First, the good. Crysis 2 is an ambitious game. Its technically gorgeous, there are very few loads, and the tools at your disposal are cleverly designed. The spaces that you explore are varied, and provide you with enough leeway to take as much time as you want. It rewards tactical engagement, and brutally punishes wrecklessness. Set in a post-apocolytic New York, it’s a beautiful illusion into hopeless circumstances. It is, in a lot of ways, mechanically, the future of first-person shooters.
The only problem is ambitions sometimes stretch a final product too thin, and Crysis 2 tears at its seams largely due to its disconnected presentation.

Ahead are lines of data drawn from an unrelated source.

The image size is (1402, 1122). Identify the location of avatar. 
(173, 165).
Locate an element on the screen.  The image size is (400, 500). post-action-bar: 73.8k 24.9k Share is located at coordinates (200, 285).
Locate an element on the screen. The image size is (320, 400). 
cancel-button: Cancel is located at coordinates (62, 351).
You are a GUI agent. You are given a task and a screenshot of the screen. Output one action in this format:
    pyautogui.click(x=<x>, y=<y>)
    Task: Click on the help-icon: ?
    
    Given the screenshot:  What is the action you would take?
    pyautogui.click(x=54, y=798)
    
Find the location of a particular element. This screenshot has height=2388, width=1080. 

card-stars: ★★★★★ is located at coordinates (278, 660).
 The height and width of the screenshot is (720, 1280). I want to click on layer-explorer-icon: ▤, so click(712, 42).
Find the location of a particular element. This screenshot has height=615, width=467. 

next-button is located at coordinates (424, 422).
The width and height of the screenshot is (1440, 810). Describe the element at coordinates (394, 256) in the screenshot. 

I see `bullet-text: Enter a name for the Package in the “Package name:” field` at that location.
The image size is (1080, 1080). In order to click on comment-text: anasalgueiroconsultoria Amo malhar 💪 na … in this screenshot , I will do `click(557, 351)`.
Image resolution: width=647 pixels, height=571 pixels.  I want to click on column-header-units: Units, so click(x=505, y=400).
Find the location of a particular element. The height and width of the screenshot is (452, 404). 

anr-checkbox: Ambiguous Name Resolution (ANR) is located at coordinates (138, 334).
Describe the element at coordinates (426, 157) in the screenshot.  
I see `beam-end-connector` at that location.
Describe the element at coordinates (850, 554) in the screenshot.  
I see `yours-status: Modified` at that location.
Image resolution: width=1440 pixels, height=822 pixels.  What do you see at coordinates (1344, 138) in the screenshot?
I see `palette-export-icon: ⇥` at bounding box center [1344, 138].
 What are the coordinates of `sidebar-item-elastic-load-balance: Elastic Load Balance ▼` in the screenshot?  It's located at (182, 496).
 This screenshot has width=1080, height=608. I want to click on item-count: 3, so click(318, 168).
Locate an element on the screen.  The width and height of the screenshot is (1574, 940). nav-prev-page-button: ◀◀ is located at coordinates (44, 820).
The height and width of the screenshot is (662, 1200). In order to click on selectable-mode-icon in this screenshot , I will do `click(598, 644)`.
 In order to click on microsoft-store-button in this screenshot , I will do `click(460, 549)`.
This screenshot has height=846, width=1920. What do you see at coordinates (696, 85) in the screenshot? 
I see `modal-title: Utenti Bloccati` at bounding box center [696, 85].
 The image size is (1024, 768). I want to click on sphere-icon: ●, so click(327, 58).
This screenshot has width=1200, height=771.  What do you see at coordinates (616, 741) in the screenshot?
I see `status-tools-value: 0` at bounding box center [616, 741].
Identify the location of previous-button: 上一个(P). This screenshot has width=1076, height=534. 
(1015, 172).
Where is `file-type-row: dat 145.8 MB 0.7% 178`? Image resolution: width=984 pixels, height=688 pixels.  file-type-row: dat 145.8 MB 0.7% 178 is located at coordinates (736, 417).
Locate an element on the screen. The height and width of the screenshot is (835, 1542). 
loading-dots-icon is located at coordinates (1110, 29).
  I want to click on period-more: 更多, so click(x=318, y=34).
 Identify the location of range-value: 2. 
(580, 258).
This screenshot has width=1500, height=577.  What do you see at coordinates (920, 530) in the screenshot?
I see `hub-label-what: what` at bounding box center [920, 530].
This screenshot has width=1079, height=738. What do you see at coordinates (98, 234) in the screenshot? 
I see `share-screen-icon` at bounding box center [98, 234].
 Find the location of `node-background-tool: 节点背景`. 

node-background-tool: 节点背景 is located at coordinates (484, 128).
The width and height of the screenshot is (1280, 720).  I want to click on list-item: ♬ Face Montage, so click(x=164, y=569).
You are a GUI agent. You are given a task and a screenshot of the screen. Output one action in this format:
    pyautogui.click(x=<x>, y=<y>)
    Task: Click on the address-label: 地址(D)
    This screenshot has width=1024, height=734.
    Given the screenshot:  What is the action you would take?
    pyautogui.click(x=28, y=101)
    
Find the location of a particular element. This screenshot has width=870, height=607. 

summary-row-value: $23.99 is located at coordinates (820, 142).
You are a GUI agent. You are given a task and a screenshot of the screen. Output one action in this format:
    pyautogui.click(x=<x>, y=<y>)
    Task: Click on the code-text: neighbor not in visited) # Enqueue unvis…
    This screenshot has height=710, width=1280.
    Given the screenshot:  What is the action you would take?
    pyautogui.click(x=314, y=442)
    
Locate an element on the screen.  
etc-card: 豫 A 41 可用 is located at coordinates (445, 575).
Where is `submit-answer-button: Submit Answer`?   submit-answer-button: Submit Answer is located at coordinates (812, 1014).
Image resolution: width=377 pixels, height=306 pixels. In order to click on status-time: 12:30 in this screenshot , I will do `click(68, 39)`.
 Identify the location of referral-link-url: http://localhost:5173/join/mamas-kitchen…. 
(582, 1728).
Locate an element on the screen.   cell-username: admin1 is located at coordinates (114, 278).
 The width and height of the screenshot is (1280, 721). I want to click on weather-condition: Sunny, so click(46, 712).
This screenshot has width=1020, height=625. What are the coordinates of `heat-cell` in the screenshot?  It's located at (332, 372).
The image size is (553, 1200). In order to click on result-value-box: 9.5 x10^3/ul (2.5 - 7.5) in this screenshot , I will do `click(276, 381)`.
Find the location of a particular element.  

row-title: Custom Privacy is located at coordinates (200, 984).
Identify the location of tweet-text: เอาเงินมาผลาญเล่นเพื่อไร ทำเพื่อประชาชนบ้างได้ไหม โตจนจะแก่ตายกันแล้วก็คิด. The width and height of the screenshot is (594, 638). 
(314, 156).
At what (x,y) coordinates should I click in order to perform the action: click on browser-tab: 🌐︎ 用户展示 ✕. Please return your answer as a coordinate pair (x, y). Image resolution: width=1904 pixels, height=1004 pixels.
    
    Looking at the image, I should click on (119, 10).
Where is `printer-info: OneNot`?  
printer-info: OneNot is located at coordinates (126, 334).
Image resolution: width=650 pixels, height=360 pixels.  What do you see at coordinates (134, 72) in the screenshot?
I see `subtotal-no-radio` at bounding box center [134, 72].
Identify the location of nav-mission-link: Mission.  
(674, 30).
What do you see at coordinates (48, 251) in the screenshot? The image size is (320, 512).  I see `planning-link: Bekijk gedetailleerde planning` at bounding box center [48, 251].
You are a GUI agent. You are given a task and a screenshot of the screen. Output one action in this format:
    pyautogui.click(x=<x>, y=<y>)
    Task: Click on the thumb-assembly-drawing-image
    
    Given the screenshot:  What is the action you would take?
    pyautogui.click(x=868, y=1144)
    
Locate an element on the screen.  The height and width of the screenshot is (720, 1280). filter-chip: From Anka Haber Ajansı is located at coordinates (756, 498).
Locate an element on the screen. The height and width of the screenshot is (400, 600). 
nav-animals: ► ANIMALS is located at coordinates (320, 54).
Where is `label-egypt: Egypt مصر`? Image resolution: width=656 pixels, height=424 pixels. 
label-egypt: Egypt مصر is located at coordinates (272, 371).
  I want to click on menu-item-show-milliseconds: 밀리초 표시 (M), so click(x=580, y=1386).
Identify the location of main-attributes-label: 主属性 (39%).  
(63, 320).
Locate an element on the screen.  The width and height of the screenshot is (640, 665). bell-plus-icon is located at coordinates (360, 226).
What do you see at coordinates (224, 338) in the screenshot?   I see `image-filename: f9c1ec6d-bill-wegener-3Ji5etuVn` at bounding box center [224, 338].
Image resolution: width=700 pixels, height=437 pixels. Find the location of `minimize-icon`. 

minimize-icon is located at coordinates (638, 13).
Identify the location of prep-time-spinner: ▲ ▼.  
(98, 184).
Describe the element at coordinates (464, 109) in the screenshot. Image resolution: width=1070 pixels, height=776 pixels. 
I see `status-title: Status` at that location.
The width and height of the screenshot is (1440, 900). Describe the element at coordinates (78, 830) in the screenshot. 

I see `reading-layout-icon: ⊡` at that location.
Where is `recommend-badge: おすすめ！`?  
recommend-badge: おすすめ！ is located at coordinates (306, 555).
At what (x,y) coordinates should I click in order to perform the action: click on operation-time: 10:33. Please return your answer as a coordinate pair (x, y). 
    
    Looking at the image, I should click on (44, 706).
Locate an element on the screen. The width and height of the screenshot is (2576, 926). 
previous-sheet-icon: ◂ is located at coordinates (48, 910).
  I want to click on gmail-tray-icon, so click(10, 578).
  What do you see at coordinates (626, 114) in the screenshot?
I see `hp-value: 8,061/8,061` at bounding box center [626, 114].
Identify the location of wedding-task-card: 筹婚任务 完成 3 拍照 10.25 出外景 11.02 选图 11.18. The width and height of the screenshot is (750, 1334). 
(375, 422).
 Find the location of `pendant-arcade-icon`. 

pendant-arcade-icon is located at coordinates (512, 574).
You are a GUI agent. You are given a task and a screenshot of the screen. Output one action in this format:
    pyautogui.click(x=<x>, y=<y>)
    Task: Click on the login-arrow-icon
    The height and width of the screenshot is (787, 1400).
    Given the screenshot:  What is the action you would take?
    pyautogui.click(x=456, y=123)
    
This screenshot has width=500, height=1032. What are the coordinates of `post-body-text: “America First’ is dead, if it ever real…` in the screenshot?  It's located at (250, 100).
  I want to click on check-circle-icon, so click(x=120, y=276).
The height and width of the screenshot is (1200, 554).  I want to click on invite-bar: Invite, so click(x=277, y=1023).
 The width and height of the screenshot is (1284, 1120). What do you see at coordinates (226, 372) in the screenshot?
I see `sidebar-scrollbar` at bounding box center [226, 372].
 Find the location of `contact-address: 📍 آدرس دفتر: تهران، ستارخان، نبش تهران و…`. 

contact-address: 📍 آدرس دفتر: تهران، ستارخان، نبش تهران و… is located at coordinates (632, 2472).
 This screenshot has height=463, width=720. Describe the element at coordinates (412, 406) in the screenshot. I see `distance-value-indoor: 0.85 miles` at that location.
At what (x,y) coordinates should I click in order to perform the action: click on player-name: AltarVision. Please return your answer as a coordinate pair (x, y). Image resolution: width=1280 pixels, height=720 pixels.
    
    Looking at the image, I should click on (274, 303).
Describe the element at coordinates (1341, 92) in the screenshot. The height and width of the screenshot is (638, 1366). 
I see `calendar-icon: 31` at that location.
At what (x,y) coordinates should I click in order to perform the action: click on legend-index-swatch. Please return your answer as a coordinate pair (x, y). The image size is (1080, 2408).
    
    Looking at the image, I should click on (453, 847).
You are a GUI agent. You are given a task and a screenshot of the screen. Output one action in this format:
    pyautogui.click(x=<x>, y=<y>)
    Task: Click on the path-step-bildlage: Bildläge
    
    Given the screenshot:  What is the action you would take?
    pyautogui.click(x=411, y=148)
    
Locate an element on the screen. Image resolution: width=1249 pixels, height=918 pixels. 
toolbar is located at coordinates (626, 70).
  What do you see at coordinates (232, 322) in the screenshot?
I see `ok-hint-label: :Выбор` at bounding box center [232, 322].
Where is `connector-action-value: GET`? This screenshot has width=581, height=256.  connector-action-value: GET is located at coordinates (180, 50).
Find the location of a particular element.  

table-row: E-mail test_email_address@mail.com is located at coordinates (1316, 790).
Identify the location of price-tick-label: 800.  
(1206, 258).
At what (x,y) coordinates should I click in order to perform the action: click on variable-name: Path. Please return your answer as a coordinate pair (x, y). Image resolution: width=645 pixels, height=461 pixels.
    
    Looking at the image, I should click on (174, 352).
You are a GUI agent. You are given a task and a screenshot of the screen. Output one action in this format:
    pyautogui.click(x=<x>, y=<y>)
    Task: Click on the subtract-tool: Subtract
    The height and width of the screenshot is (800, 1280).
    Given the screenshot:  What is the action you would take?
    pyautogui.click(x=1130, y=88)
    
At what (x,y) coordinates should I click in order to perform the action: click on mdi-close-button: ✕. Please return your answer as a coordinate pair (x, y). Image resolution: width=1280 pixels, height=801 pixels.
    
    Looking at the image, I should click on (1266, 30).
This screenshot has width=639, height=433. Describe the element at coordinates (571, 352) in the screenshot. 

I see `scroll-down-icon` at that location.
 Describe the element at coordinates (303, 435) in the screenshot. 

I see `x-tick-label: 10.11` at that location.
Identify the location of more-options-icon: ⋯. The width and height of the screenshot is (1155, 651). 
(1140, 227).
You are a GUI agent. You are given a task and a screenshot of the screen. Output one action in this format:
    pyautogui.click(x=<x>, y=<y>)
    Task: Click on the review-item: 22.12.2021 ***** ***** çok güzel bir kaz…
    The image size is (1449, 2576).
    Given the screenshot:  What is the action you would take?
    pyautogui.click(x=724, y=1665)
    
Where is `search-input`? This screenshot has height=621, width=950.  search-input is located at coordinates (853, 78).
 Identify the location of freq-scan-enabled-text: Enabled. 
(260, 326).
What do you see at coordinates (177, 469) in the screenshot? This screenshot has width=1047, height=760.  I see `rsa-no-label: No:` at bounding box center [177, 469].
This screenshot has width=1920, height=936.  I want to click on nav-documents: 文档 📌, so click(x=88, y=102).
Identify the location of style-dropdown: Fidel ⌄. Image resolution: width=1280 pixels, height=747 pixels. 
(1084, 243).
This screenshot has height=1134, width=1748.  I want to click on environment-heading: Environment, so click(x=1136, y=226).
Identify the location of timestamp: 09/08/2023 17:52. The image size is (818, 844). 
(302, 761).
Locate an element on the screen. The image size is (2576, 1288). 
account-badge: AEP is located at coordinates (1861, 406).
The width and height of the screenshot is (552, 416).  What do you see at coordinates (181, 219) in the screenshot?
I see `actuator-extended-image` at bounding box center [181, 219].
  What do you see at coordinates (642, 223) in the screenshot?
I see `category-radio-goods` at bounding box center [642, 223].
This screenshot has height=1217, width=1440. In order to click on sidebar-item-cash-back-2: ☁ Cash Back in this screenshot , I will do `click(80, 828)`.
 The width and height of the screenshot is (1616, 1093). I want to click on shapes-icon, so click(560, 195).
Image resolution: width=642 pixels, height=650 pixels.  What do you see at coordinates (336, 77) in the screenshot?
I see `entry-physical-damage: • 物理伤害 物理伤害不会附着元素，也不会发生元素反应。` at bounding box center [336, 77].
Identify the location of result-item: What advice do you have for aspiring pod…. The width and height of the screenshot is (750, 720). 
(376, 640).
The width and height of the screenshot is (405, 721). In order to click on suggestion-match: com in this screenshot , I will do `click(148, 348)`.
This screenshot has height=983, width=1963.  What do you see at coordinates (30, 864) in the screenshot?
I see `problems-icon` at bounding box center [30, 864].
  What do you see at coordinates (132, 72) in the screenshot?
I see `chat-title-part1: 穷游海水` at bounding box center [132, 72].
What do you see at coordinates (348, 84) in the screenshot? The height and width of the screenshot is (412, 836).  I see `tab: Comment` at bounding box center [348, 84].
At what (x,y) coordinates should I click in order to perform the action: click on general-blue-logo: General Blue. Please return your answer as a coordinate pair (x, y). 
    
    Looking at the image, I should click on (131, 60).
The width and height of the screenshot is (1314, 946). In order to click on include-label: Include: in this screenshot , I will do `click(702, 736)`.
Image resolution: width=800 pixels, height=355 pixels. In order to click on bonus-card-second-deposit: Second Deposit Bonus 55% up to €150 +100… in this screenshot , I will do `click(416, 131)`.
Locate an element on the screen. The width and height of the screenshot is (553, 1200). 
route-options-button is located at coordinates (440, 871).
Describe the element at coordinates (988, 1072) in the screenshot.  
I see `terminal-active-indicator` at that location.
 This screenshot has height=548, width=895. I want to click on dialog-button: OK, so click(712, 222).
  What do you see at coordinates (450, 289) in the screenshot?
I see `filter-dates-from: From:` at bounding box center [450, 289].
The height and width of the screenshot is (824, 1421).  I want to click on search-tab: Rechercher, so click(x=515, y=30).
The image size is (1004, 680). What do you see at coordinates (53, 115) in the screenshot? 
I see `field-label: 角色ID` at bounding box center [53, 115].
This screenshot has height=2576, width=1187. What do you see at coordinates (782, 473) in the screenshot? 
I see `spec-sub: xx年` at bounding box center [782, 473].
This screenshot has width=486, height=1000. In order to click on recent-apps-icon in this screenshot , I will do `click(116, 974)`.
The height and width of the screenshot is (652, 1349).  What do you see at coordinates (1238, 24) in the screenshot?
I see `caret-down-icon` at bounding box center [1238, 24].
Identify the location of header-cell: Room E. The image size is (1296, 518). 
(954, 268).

Enemies will run at your face, spin in circles, blow each other up, or are just plain clueless. The disappointment is amplified by the fact that it all looks so real. This tension is not uncommon in many modern games, where artistically, a truly engaging, austere aesthetic is foiled by crowded environmental variables. This trap was successfully pacified by the original Portal due to its simplicity, and in a lot of ways, Crysis 2 shares some similarities with Valve’s masterpiece in terms of pacing because both are essentially playgrounds in open spaces.
The story suffers from its own kind of disconnection. While the story about you – the person under the suit – is conveyed very effectively through desperate near-death first-person scenarios, everyone else is wholly uninteresting. Chapter after chapter, you are told to do things and everything always goes wrong. At one point, as a character was telling me to “Go ahead and blow-up X”, I just stood there. I was at my wits end with these people and their orders. During my obstinate resistance, she just repeated the same two lines to the effect of “Hurry up and go!” and “That way!”
Again, disconnection bordering irony: Why give players so much choice in combat while making them fatalistically tied to one path? At that point there really isn’t a need for an over-aching story at all.
– "Drats! Out of Maximum Chivarly. I guess I'll shoot him in the pink."
I came to realize, through Crysis 2, that games that I love exist in two camps: The ones that incite real purpose (Mass Effect 2), or ones that don’t at all (Smash Brothers). It’s the middle ground that makes me think twice about investing time into games. Trying to be something it’s not, Crysis 2 was robbed of purpose by needlessly sloppy ‘realism’.
Again, it was fun, but my experience was an uneven haze of murderous frivolity and emotional disconnection from caring about the world, because in the end, Crysis 2 doesn’t actually care about itself either.
Perhaps Crysis 3's environment will be more my type.
I hope she's into conversations about video games.